新潟日報社が行った柏崎刈羽地域の地元企業100社への聞き取り調査から浮かび上がったのは、柏崎刈羽原発と地元企業との関係の薄さだ。福島事故を受けた3年9カ月にも及ぶ柏崎刈羽原発の長期停止も、地元企業へのダメージは限定的だった。

調査では原発着工から30年以上の間、原発関連の仕事を受注したことが「ない」「記憶する限りない」と答えた社がサービス業、卸売・小売業を中心に全体の3分の2となる計66社に上り=グラフ(下)参照=、原発立地地域の企業が原発関連の仕事を受注するケースが少ない実情が分かった。

こうした背景があるため、原発の長期停止の影響を感じていないと答えた企業が多かった。

原発全7基停止による売り上げの減少は「ない」と回答した企業も67社で、やはり約3分の2だった=グラフ(上)参照=。

長期停止の影響を感じていない企業の中には、原発関連の仕事を定期的に受注したことがある14社のうち9社も含まれていた。

影響がない理由について、機械器具製造業の社長(54)は「原発が止まっていても、仕事の発注は止まっていない」と話す。原発構内の仕事がある建設業の社長は「むしろ売り上げが3~5倍に伸びている」と明かした。

残りの5社は、全基停止による影響が「ある」と答えた。ただ、年間売上高に占める売り上げ減の割合は「5%に満たない」(農業)、「1%以下」(建設業)などと見立てており、決して大きくはないようだ。

一方、原発関連の仕事をこの30年間に「定期的に受注」「何回か受注」と答えた企業計34社のうち、多くの社の受注額が年間売上高に占める割合は低かった。原発関連が売上高全体の6割以上という社が3社、1~4割という社が7社あったが、20社は「数パーセント」「わずか」などと答えた。

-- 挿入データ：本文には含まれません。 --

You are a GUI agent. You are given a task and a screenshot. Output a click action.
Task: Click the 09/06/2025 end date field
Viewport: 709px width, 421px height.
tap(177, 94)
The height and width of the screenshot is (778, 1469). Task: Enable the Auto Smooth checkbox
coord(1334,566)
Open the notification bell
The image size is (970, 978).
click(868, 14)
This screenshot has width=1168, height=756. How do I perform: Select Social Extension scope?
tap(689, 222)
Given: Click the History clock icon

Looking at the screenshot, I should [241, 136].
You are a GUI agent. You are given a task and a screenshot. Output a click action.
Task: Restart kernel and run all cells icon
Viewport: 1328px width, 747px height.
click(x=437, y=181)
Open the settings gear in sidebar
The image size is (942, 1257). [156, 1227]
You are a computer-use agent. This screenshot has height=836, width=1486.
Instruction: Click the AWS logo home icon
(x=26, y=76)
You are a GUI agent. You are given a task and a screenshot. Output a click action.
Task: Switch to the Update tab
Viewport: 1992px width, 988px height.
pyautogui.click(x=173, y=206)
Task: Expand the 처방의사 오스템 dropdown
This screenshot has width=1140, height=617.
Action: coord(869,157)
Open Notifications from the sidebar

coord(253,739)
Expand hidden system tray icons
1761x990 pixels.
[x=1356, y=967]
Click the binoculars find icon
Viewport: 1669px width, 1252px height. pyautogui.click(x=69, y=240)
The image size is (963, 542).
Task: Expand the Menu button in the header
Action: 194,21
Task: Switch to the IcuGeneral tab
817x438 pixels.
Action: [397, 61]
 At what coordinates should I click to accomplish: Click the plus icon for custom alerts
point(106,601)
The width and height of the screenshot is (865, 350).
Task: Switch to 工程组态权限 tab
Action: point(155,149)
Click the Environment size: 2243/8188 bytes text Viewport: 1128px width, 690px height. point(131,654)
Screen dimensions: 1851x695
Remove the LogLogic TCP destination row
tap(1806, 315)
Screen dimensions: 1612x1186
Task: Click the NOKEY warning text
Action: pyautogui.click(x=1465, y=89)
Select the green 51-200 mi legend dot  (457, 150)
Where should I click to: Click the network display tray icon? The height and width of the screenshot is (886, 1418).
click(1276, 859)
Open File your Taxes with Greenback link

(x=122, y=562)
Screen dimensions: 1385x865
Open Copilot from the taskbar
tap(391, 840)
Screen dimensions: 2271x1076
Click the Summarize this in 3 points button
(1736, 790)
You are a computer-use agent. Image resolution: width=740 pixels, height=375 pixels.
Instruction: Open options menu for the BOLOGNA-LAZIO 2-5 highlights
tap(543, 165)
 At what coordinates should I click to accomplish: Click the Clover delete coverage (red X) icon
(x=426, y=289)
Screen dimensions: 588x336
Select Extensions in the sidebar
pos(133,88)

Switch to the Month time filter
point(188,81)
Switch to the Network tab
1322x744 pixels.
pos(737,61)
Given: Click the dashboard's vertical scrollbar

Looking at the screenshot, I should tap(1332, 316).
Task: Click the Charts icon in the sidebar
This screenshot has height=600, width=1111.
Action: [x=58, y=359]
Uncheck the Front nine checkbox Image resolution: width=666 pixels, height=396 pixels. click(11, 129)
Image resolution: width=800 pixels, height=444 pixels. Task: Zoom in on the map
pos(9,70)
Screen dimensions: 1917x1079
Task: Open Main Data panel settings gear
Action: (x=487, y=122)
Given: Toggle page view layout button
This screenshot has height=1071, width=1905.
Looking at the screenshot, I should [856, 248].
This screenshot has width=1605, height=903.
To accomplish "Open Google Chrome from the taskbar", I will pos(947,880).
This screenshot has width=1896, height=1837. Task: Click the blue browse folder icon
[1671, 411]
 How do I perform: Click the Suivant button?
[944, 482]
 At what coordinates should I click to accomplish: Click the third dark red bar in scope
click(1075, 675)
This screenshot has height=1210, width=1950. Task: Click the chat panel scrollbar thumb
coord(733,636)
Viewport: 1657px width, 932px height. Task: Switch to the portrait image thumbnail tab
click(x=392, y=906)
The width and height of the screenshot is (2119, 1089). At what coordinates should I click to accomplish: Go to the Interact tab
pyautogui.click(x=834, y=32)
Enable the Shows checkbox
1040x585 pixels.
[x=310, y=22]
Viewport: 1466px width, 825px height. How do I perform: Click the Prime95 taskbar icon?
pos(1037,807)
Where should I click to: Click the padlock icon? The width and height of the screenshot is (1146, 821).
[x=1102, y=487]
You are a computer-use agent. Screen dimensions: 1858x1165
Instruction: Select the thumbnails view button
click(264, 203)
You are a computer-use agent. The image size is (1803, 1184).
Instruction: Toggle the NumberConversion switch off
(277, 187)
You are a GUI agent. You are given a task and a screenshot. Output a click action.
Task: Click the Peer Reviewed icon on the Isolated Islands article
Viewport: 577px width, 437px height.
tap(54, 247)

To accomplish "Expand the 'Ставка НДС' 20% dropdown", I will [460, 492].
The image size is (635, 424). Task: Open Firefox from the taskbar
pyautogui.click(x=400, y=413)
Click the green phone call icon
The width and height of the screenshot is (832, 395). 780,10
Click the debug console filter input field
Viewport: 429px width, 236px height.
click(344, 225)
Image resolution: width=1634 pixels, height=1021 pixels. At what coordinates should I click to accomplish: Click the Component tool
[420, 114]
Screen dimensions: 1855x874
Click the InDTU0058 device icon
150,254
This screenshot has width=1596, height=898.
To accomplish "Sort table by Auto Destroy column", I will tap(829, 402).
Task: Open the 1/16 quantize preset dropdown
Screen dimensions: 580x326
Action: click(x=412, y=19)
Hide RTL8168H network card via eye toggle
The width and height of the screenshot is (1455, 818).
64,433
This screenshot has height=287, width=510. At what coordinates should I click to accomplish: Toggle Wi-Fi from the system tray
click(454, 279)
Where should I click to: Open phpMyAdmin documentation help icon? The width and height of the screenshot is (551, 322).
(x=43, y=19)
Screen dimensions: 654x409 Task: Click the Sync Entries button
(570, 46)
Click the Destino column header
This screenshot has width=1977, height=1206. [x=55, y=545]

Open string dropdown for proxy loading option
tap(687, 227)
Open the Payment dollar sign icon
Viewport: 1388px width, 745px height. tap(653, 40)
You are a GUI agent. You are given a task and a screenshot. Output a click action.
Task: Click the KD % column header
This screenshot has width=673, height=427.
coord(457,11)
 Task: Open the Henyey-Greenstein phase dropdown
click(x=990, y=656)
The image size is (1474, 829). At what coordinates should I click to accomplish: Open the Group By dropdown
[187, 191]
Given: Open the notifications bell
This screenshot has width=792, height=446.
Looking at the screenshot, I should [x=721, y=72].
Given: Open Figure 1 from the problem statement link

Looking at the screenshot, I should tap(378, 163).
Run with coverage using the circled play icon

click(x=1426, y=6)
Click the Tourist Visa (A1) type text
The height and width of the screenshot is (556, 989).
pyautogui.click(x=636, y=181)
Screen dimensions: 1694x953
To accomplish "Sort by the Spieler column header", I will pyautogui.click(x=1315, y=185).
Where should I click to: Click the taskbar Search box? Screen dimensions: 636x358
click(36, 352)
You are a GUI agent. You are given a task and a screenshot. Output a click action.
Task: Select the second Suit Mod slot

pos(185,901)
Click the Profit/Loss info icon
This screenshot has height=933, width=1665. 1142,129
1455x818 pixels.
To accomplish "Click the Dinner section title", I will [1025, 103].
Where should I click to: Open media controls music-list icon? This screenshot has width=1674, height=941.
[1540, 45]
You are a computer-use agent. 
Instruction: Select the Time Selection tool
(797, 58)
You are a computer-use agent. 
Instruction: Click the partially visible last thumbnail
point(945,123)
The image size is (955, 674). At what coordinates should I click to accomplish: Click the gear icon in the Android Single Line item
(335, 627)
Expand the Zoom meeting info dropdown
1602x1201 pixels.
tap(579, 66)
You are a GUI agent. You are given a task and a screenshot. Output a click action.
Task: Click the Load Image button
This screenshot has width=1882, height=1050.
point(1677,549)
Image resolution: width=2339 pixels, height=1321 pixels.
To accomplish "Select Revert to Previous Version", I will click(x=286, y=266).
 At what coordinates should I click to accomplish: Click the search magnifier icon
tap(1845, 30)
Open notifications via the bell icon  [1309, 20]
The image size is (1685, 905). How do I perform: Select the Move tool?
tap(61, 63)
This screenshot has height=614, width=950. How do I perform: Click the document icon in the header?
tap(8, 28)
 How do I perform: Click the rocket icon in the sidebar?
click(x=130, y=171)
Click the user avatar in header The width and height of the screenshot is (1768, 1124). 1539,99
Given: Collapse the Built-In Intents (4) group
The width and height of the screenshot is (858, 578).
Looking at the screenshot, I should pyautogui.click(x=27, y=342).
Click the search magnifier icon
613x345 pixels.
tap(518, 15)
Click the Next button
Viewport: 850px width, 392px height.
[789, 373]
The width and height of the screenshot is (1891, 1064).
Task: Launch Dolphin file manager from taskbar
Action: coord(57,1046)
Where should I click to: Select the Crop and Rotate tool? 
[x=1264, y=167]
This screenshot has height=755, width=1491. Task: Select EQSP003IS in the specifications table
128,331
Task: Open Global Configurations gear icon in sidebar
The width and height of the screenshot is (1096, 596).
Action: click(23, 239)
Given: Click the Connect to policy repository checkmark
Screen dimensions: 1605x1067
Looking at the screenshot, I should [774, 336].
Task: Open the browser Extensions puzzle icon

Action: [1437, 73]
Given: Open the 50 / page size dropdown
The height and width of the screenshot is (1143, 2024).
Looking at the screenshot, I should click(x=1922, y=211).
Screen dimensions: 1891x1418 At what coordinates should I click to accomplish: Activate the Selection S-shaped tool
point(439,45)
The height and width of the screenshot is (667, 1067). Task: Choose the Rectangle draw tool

地域経済に対する原発の貢献度は決して大きいとは言えないにもかかわらず、再稼働を望む企業の多くが「原発が動けば、柏崎が活性化する」と期待する。柏崎市の経済団体が6月に市議会に提出し、採択された請願でも「柏崎地域の今後の振興・発展を望む上で原子力発電所の正常な事業活動は重要である」として早期再稼働を求めている。

しかし、冷めた見方もある。日本経済のために再稼働が必要と考える60代の建設業社長は「原発の稼働で町が活性化するなんてことはない。(経済の疲弊は)単純に人口減少と高齢化が原因だ」と言い切った。